**Extracted records**
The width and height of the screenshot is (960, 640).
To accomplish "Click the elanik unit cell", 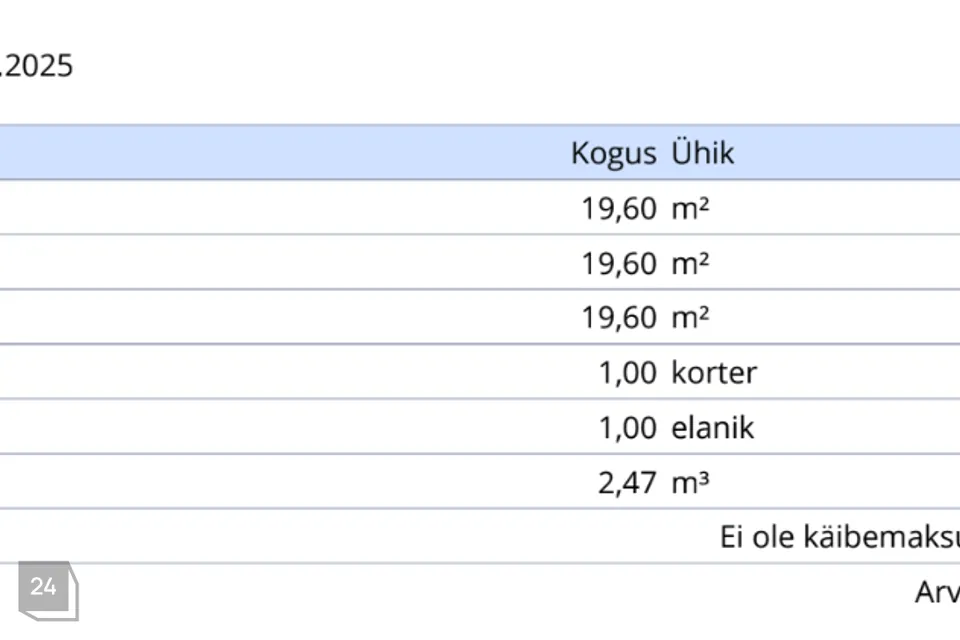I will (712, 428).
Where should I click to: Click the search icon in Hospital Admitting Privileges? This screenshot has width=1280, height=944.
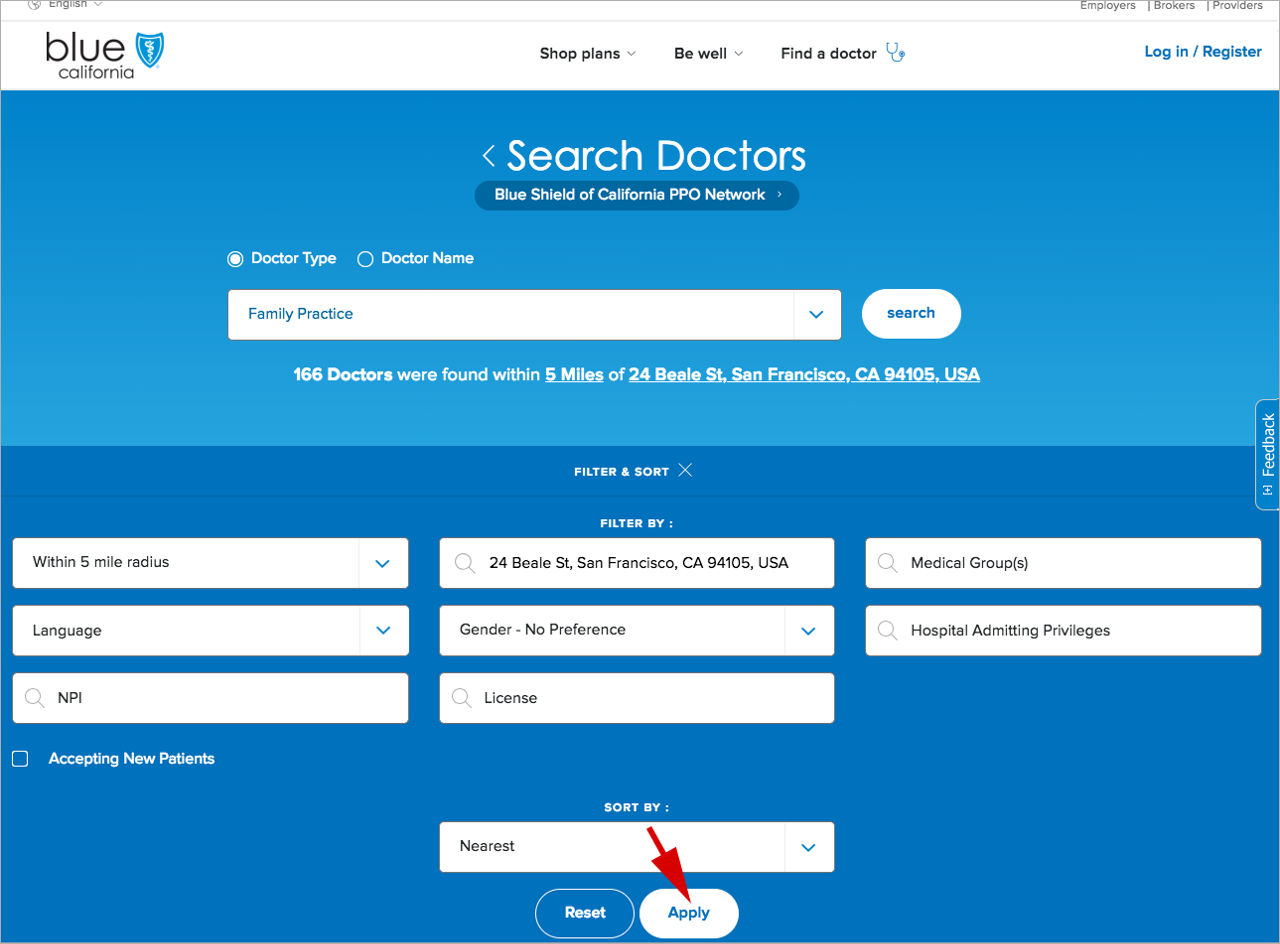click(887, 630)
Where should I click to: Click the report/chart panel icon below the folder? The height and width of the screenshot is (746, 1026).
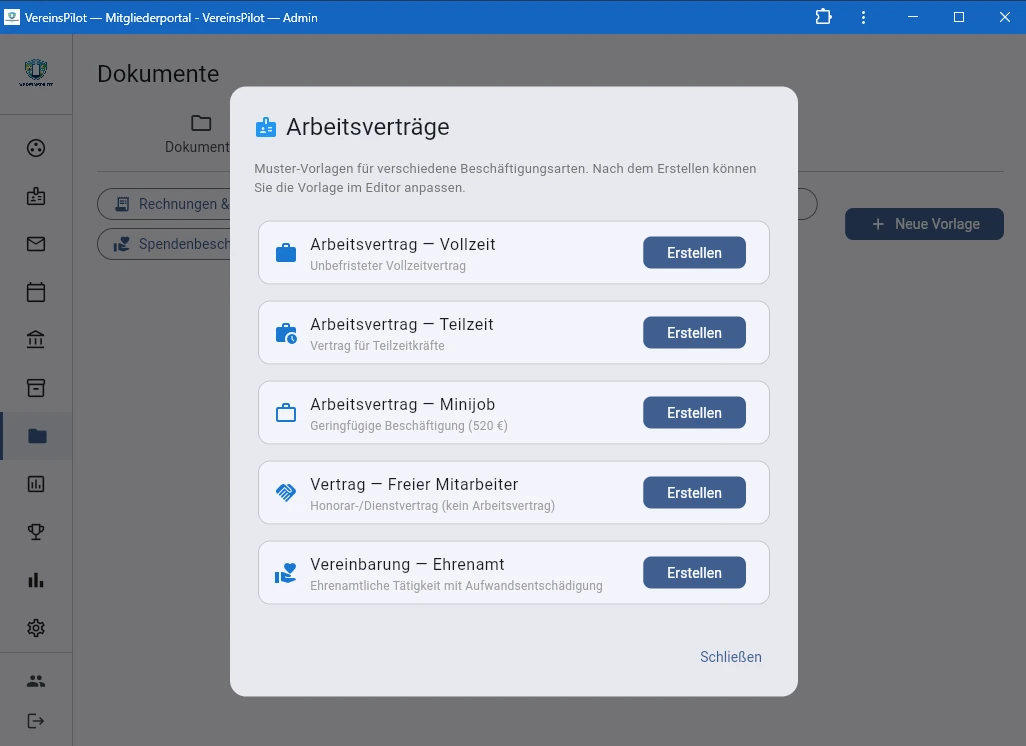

**Exercise**
Reproduce the entries from the line containing "Where should I click to: Click the search" through the end of the entries, word for word, leaving out the pictures.

**Task result**
Where should I click to: Click the search icon in Hospital Admitting Privileges? This screenshot has width=1280, height=944.
click(887, 630)
Where should I click to: Click the report/chart panel icon below the folder? The height and width of the screenshot is (746, 1026).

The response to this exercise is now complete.